Sentinel: Efficient Tensor Migration and Allocation on Heterogeneous Memory Systems for Deep Learning

Autor: Jiaolin Luo, Kai Wu, Hyeran Jeon, Minjia Zhang, Jie Ren, Dong Li
Rok vydání: 2021
Předmět:
Zdroj: HPCA
DOI: 10.1109/hpca51647.2021.00057
Popis: Memory capacity is a major bottleneck for training deep neural networks (DNN). Heterogeneous memory (HM) combining fast and slow memories provides a promising direction to increase memory capacity. However, HM imposes challenges on tensor migration and allocation for high performance DNN training. Prior work heavily relies on DNN domain knowledge, unnecessarily causes tensor migration due to page-level false sharing, and wastes fast memory space. We present Sentinel, a software runtime system that automatically optimizes tensor management on HM. Sentinel uses dynamic profiling, and coordinates operating system (OS) and runtime-level profiling to bridge the semantic gap between OS and applications, which enables tensor-level profiling. This profiling enables co-allocating tensors with similar lifetime and memory access frequency into the same pages.

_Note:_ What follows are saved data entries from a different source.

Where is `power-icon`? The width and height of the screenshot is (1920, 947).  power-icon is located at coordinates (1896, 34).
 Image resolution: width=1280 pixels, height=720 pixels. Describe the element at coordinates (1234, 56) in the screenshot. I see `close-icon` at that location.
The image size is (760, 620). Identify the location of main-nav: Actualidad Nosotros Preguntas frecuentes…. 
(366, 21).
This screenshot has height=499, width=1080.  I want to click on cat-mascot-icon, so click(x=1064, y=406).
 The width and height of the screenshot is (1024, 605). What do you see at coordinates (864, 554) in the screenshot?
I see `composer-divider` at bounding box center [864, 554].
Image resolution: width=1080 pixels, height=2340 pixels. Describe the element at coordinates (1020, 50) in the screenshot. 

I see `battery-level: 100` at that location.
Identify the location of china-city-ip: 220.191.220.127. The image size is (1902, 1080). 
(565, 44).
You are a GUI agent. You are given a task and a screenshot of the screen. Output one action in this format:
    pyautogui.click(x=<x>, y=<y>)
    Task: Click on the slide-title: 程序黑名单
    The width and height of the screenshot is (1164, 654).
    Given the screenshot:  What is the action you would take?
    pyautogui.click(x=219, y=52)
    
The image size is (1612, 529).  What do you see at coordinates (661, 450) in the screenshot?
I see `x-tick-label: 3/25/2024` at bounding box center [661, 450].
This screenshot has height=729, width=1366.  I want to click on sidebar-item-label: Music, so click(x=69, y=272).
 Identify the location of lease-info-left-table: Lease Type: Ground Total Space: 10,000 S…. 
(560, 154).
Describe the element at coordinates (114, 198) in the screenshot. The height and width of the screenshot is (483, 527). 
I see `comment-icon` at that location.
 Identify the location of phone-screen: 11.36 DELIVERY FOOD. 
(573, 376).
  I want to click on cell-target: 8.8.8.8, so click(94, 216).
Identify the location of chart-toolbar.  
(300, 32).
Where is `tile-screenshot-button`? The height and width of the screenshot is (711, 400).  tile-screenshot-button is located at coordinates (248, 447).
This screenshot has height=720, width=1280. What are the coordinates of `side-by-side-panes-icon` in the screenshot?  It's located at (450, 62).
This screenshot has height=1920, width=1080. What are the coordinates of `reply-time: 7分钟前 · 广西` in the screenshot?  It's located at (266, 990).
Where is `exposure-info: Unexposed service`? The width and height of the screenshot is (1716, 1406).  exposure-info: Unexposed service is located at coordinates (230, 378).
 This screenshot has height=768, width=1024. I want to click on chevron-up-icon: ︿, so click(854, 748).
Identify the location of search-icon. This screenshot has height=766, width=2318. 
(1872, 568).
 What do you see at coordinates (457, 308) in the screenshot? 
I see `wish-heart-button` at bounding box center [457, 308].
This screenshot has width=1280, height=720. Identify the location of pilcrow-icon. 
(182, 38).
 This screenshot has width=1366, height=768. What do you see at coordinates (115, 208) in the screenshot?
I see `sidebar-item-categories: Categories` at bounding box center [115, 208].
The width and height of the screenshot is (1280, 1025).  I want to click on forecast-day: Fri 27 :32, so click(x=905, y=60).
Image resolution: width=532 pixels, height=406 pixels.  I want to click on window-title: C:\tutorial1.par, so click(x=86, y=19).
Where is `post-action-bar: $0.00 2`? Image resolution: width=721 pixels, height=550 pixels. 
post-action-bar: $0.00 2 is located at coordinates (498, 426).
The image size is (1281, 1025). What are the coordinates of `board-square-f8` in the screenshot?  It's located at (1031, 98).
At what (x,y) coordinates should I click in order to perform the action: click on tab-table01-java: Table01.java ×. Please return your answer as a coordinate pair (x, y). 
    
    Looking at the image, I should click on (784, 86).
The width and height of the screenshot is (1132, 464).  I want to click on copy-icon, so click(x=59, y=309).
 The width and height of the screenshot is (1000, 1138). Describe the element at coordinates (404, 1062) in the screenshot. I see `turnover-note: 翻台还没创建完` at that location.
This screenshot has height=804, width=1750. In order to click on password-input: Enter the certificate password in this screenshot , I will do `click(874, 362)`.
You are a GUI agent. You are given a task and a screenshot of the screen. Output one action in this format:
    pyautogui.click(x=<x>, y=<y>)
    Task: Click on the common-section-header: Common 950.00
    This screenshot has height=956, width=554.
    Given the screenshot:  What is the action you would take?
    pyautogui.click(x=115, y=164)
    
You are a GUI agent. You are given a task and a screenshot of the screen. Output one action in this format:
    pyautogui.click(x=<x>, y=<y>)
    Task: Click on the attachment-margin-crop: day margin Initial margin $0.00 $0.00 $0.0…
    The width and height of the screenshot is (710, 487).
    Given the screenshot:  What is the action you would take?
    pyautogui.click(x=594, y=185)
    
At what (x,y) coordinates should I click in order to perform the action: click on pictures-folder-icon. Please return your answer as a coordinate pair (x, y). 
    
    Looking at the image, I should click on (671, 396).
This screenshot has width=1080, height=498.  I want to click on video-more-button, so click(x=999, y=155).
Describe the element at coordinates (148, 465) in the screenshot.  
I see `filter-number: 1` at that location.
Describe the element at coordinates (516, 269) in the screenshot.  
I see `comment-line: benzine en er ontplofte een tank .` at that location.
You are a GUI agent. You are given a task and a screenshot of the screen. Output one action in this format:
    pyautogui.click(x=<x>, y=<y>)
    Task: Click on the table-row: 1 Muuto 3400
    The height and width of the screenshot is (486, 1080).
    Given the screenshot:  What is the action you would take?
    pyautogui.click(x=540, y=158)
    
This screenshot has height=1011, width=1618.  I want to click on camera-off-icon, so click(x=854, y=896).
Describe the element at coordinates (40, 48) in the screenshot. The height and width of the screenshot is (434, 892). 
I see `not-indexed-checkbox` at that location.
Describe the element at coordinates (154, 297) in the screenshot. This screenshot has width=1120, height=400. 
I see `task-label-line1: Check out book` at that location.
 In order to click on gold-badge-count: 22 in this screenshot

Such fine-grained profiling and tensor collocation avoids unnecessary data movement, improves tensor movement efficiency, and enables larger batch training because of saving in fast memory space. Sentinel reduces fast memory consumption by 80% while retaining comparable performance to fast memory-only system; Sentinel consistently outperforms a state-of-the-art solution on CPU by 37% and two state-of-the-art solutions on GPU by 2x and 21% respectively in training throughput.
Databáze: OpenAIRE